## [ABOUT THIS EXERCISE]
From the records below, set down exactly the lines starting with the line that contains "Buy the 120 coins pack for ₹200" and going on through the line that contains "Screen dimensions: 362x644". Nothing else is wanted.

## [DATA SECTION]
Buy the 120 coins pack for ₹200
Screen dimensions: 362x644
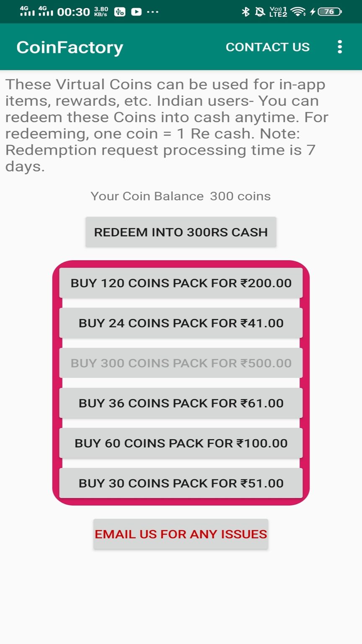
==
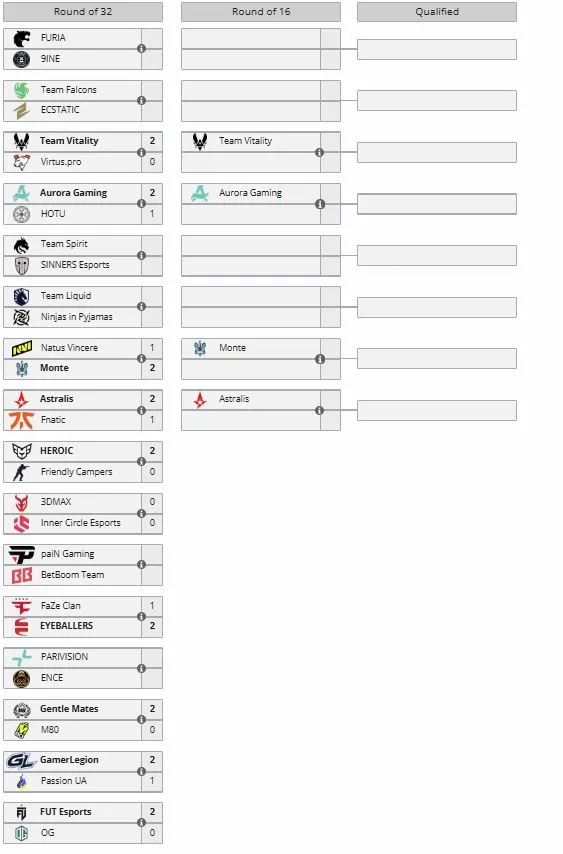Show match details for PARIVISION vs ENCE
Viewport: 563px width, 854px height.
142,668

## [ANSWER SECTION]
Buy the 120 coins pack for ₹200
Screen dimensions: 362x644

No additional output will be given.